Quando viaggiare non è un’opzione praticabile per i motivi che tutti sappiamo ed è giusto fermarsi e stare in casa finché l’onda non sarà passata. E dalla poltrona del salotto, dalla sedia in balcone, dal comodo del proprio divano si può comunque continuare a muoversi con la mente mettendo in pratica quello che i britannici chiamano “armchair travel”, ovvero la lettura di libri di viaggio. Reportage che permettono una innocente evasione in compagnia di chi è partito per saziare la sua curiosità o lo spirito d’avventura ed è tornato per raccontarlo. Racconti di prima mano di mondi lontani e diversi, esperienze ricche di passione, empatia e divertimento spesso in zone periferiche che magari mai visiterete, ma che stuzzicano fantasia e voglia di scoprire. E poi, chi lo sa, non è detto che a emergenza finita, non si decida di partire con un libro sotto braccio per visitare i luoghi di cui si è letto in questi giorni...

Ecco la settima tappa.

Alle volte non serve muoversi tanto per scrivere un bel libro di viaggio. Basta essere capaci di scavare a fondo in quel che le città hanno da raccontare, addentrandosi tra le tribù che la abitano, frequentando luoghi che gli altri normalmente disdegnano, avendo la pazienza di stare a sentire e osservare chi bazzica anfratti di varia umanità, zone sospese tutte da scoprire ed ecco che il racconto è fatto. E poi così facendo spesso si coglie la vera anima di un luogo, quella che difficilmente emerge facendo l'elenco dei posti da vedere come fanno le pur oneste guide di viaggio.

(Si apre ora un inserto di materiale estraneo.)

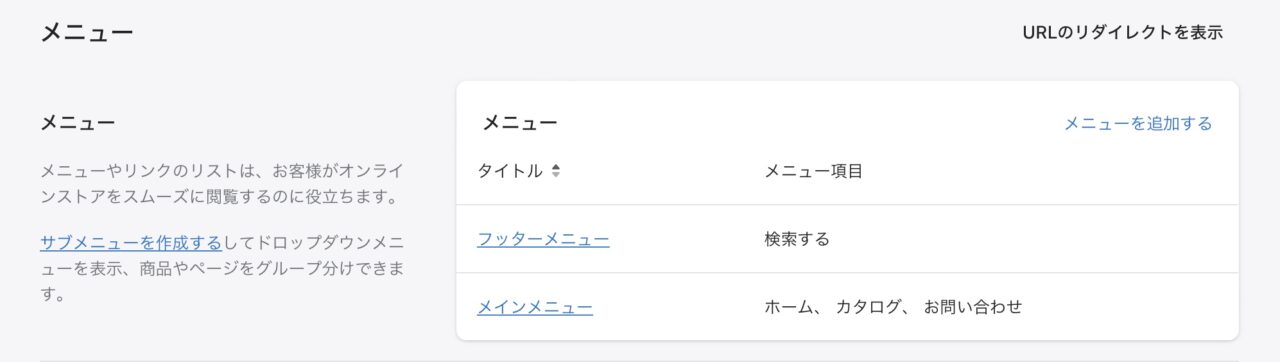Click the upward sort arrow beside タイトル

coord(556,167)
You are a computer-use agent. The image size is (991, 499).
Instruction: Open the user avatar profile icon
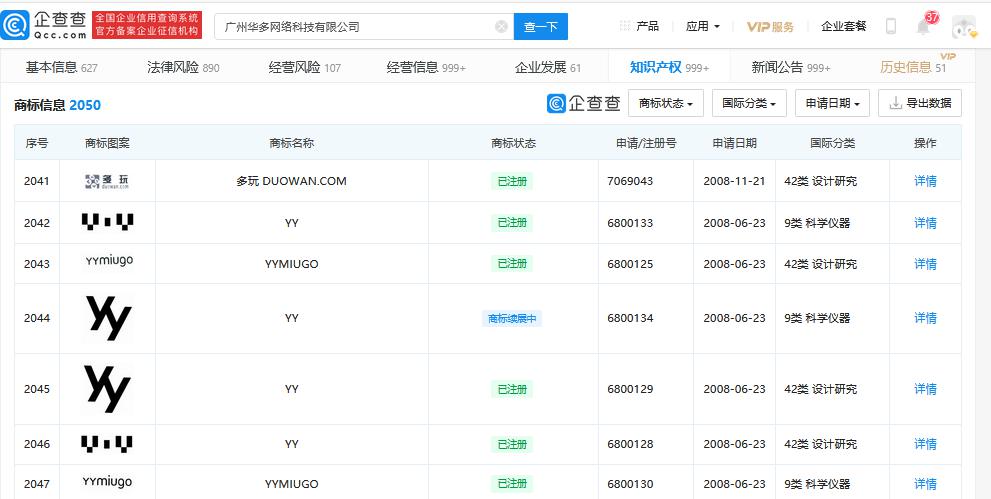tap(963, 27)
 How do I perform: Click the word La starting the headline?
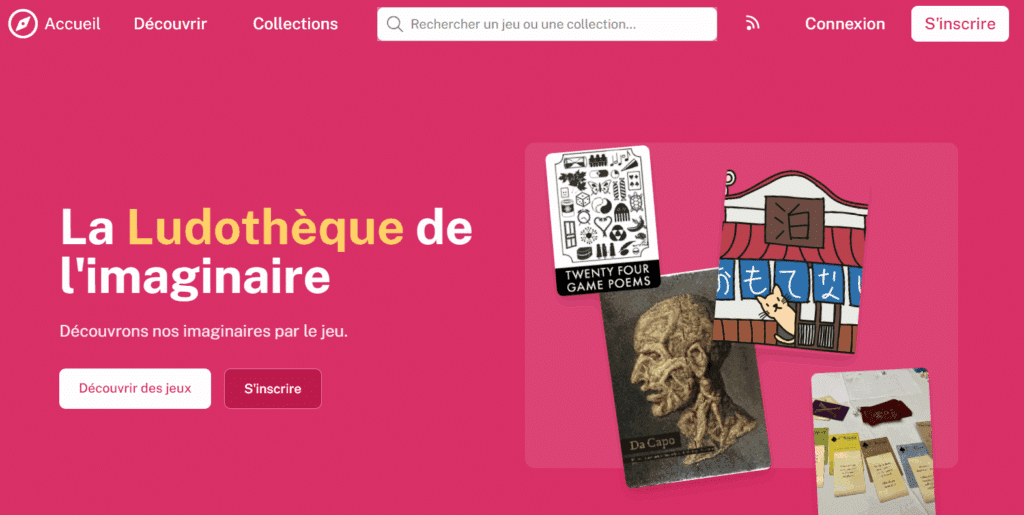click(88, 226)
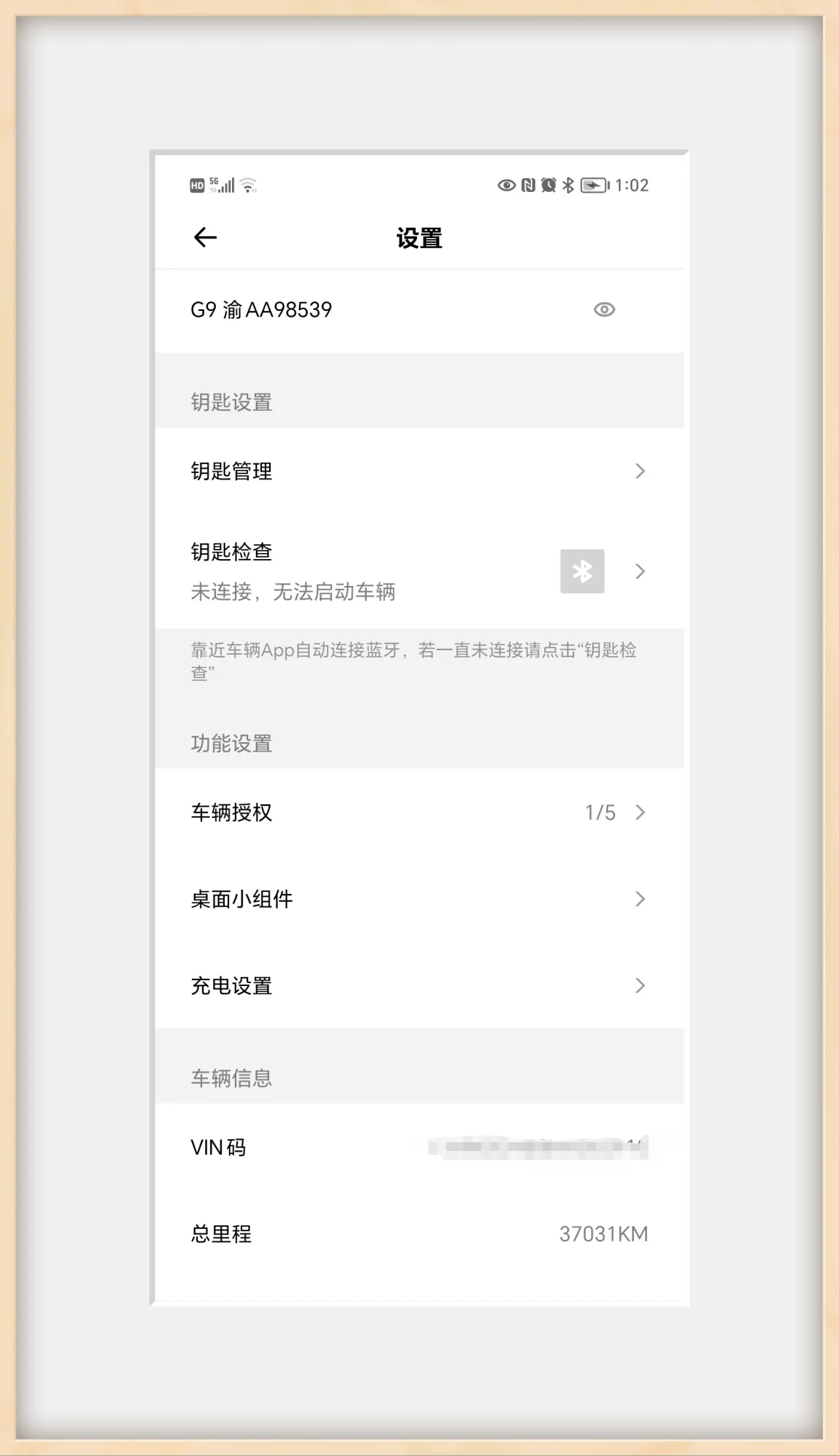Tap the blurred VIN 码 value
Viewport: 839px width, 1456px height.
coord(538,1147)
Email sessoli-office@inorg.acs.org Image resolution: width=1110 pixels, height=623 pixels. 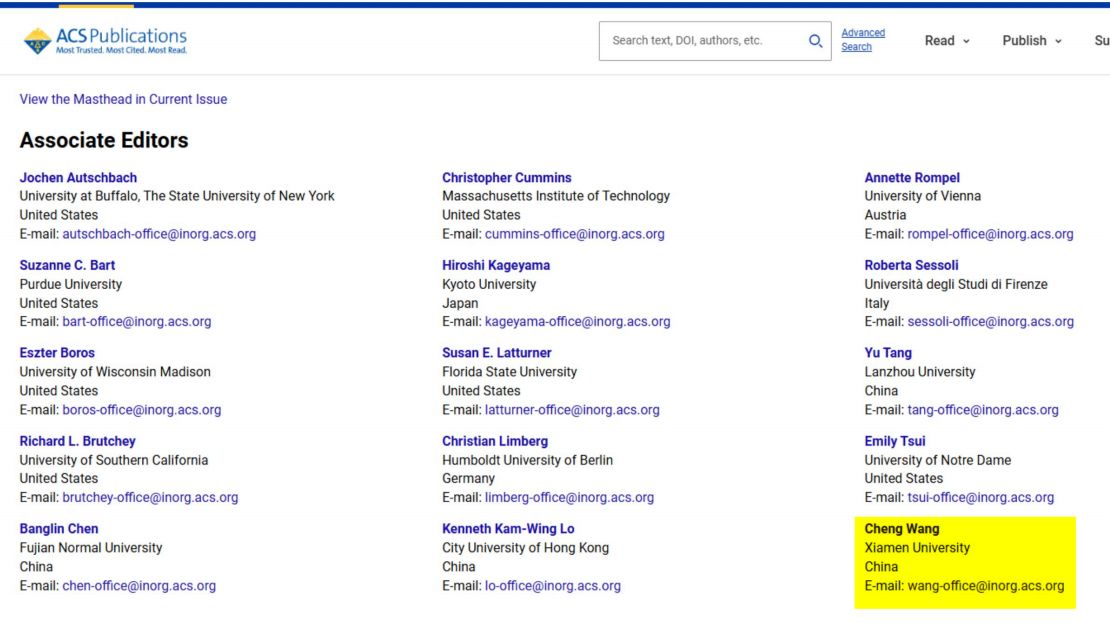point(990,322)
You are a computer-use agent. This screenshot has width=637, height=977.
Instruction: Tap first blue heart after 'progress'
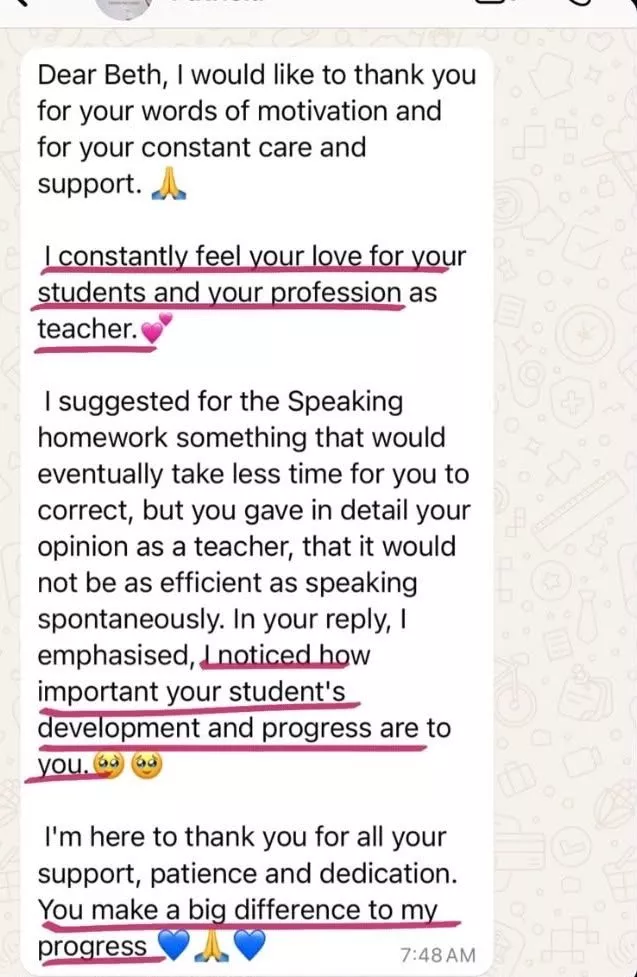coord(174,946)
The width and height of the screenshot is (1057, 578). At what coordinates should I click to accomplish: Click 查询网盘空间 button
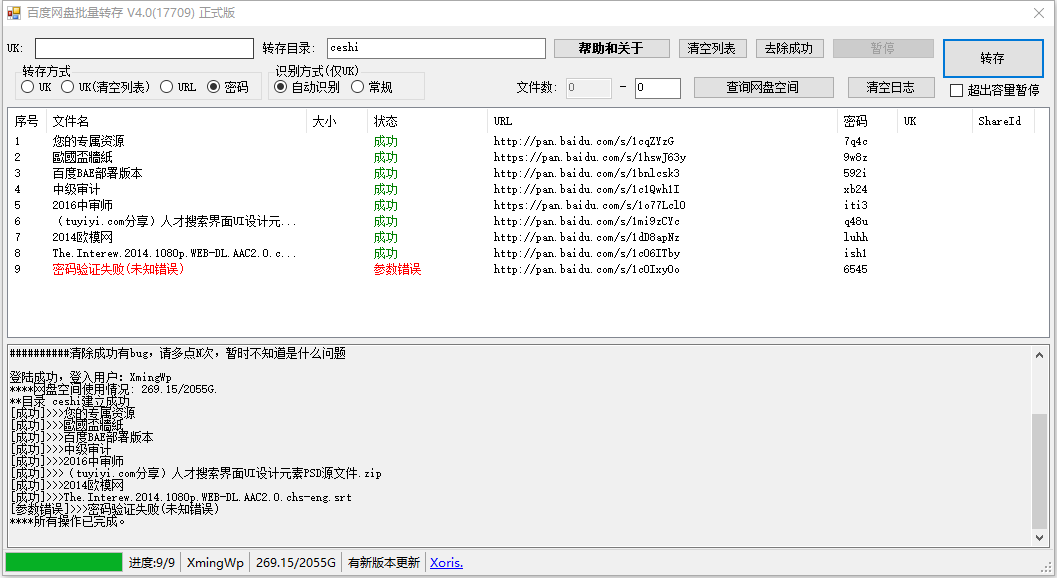(x=762, y=87)
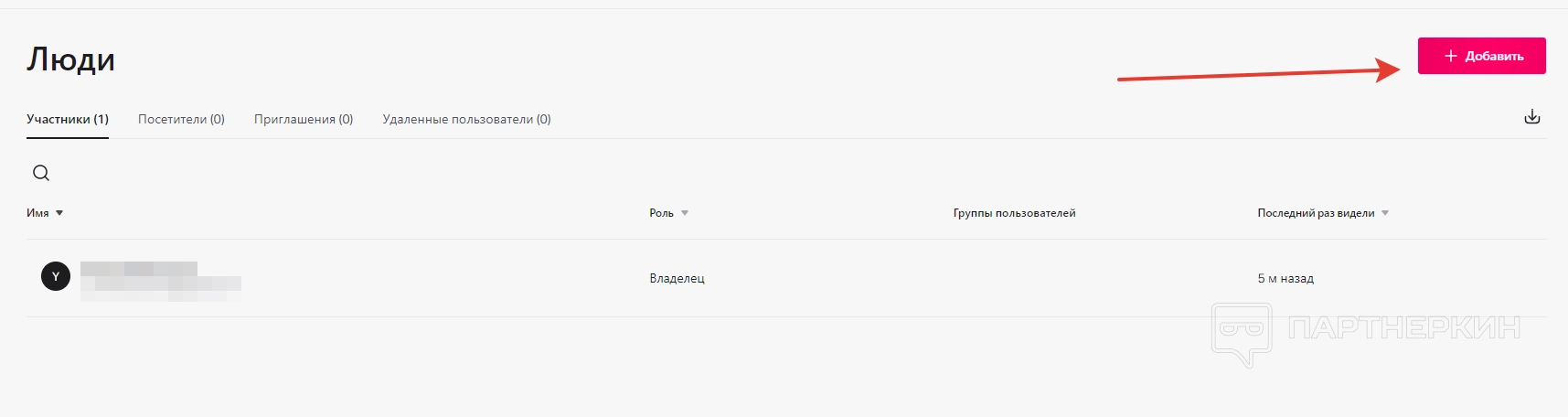This screenshot has height=417, width=1568.
Task: Click the Владелец role cell
Action: tap(677, 278)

Quell'anima che non è custodita nei monumenti, ma più spesso se ne sta seduta al bancone di un bar, sullo sgabello di un venditore di cibo di strada, dietro la tendina di un negozio. Ed è proprio così facendo, disdegnando il pittoresco e tralasciando "le emergenze storico/artistiche" che il giornalista inglese Lawrence Osborne ha dipinto un ritratto coinvolgente e stupefacente di Bangkok. Un ritratto in cui si respira un'aria decadente che ti rimane addosso

Leggendo le tante storie che compongono Bangkok, un bellissimo reportage sulla capitale thailandese pubblicato da Adelphi (traduzione dall'inglese di Matteo Codignola, pp. 260, 20 €) ci si avvicina così alla vita dei farang, gli stranieri (ma in realtà è una corruzione di "francese", i primi occidentali con cui nel vecchio regno del Siam fossero venuti in contatto) che popolano le strade, ma soprattutto le notti, di Bangkok. Persone che si muovono con disinvoltura in un sottobosco di locali equivoci, bar per sfaccendati, circoli ricreativi per persone che tutto il giorno non devono far altro che ricrearsi. Perché le persone che racconta Osborne sono quella speciale categoria di farang che a Bangkok decidono di fermarsi a tempo indeterminato. Persone disilluse, spesso al capolinea, arrivate fin lì in cerca di una rivincita della vita che però sa sempre di sconfitta, di sfascio, di resa. Di norma sono anglosassoni (o nord europei in genere) che hanno passato la mezza età, hanno avuto vite tanto avventurose quanto dissipate e adesso sono spiaggiati in questo luogo sospeso dove giocano a fare gli eterni giovani, a sentirsi ancora vivi pagando per questa vitalità fittizia. Così vien da pensare che per queste anime che qualcuno non esiterebbe a definire perse perdersi in questi ambienti oscuri abbia lo stesso valore che per altri abbia ritrovarsi in un ambiente tranquillo. Ma, come scrive Osborne, «a Bangkok ciascuno è libero di andare a pezzi come crede».

E di questo naufragio collettivo Lawrence Osborne riesce a rendere bene l'atmosfera, lasciandoti addosso una curiosità per queste persone che chi è stato almeno una volta a Bangkok di certo ha visto sedute a far colazione con una birra alle 2 di pomeriggio, mentre la tv trasmette una partita del campionato inglese e intorno si monta il circo che prenderà vita non appena scenderanno le ombre. I suoi protagonisti sono allora il signor McGinnis che vende condizionatori e inventa le proprie ex-mogli, Farlo ha costruito un avventuroso residence in Cambogia in un posto dove le mine esplodono come tappi di champagne e i turisti cercano la loro dose di adrenalina controllata, Helix affresca alberghi e ristoranti con quei motivi grossolani che un qualunque occidentale si aspetta di trovare da queste parti. Già, perché Bangkok alla fine è un libro sull'Oriente che parla di Occidente. E racconta di un mondo che sembra molto più affascinante a parole di quanto non sia in realtà.